The standard of care is to admit the patient to the hospital, treat with heparin, an injectable anticoagulant, and oral warfarin with close monitoring to assure safe dosage levels to prevent additional blood clots or bleeding.

The patients in the study were treated with rivaroxaban, which does not require daily blood monitoring, and released to go home. The patients received follow up monitoring at two and five weeks, and at three and six months. Heparin and warfarin require blood monitoring about every week. Warfarin also means the patient must carefully control their intake of vitamin K, which is found in green leafy vegetables.

Senior author Jeffrey A. Kline, M.D., vice chair of research in emergency medicine and professor of emergency medicine and cellular and integrative physiology at the Indiana University School of Medicine, said the prospect of being able to send patients home from the emergency room is a quality of life issue. In addition to avoiding a hospital stay, Dr. Kline and his team found that patients diagnosed with deep vein thrombosis who were immediately discharged from the emergency room and treated with rivaroxaban had a low rate of recurrent thrombosis and bleeding.

"This study is about giving patients a new option," Dr. Kline said. "Treating patients at home for blood clots was found to have fewer errors than the standard of care and better outcomes. Patients have to be taught to give themselves injections and it scares them to death. Almost everyone has taken a pill so there is no learning curve for patients."

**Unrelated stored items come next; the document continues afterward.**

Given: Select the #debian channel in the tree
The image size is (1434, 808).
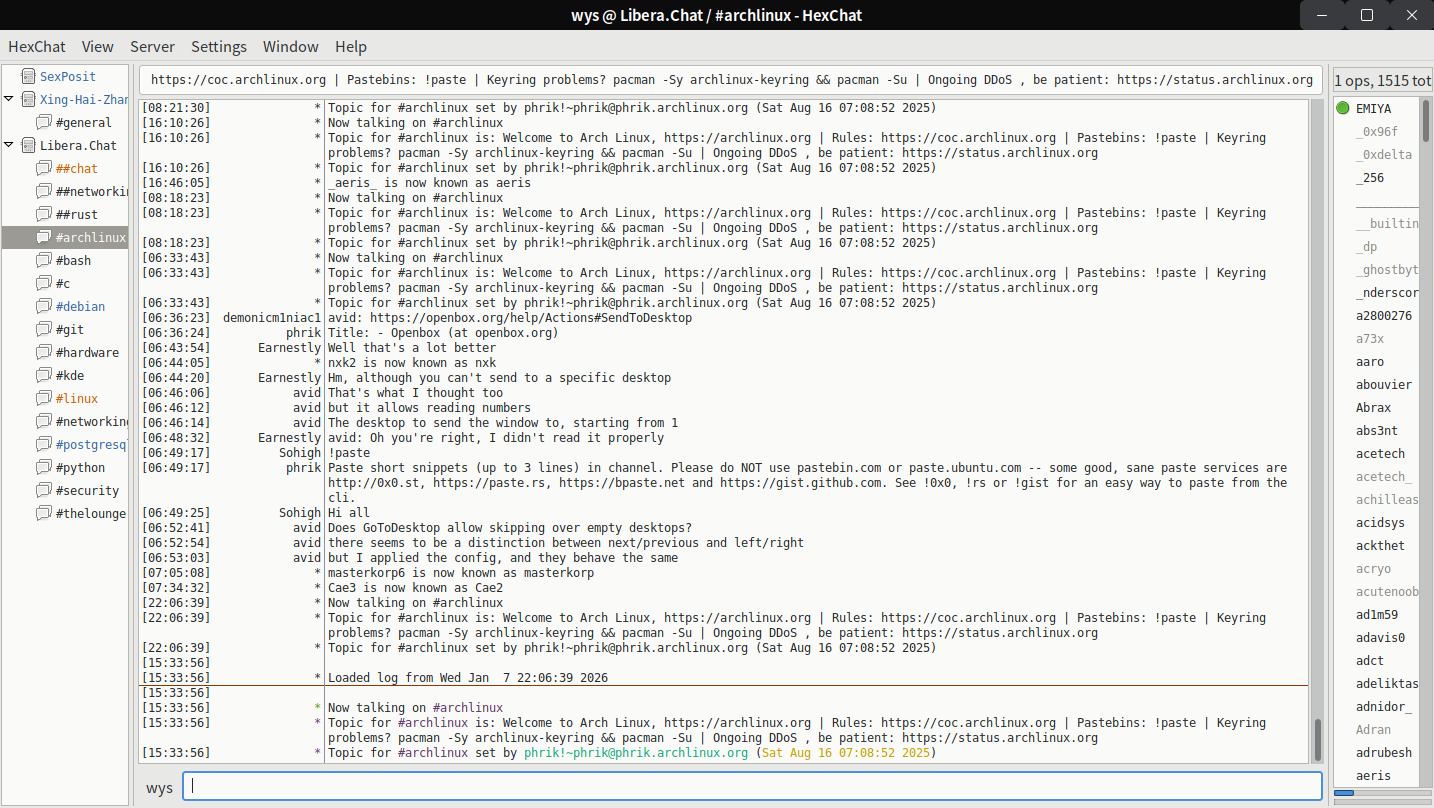Looking at the screenshot, I should (x=80, y=306).
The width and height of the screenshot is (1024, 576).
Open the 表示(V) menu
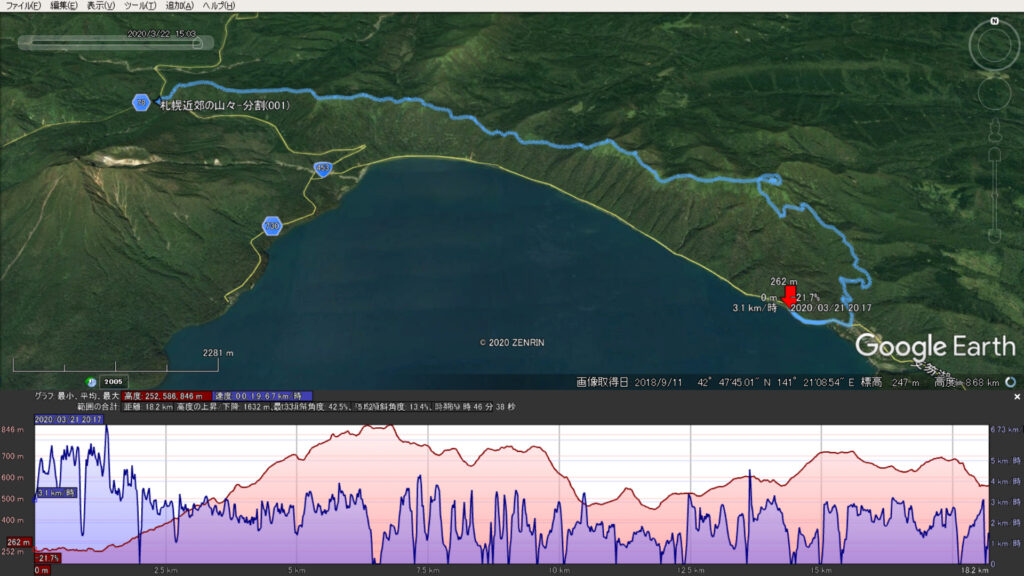[x=101, y=6]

In the second study, Dr. Kline and colleagues compared costs associated with both treatment protocols and found that the rivaroxaban protocol resulted in about half the cost of hospitalization and treatment with heparin and warfarin. Patients were matched for age, sex and severity of their illness. Ninety-seven cases were evaluated after six months and the median cost for the rivaroxaban group was $4,787, less than half the median cost of $11,128 for the group that was hospitalized and treated with the current standard of care.

"We really do empower the patient more with this anticoagulant treatment," Dr. Kline said. "Patients say treatment with no injections is a much better option. This treatment for DVT or pulmonary embolisms takes a condition that is life-threatening and makes it something the patient can control."


First author Daren M. Beam, M.D., M.S., assistant professor of emergency medicine, and co-author Zachary P. Kahler, M.D., now at the Greenville (S.C.) Health System, worked with Dr. Kline on both studies. The study was not supported by external grants or industry funding.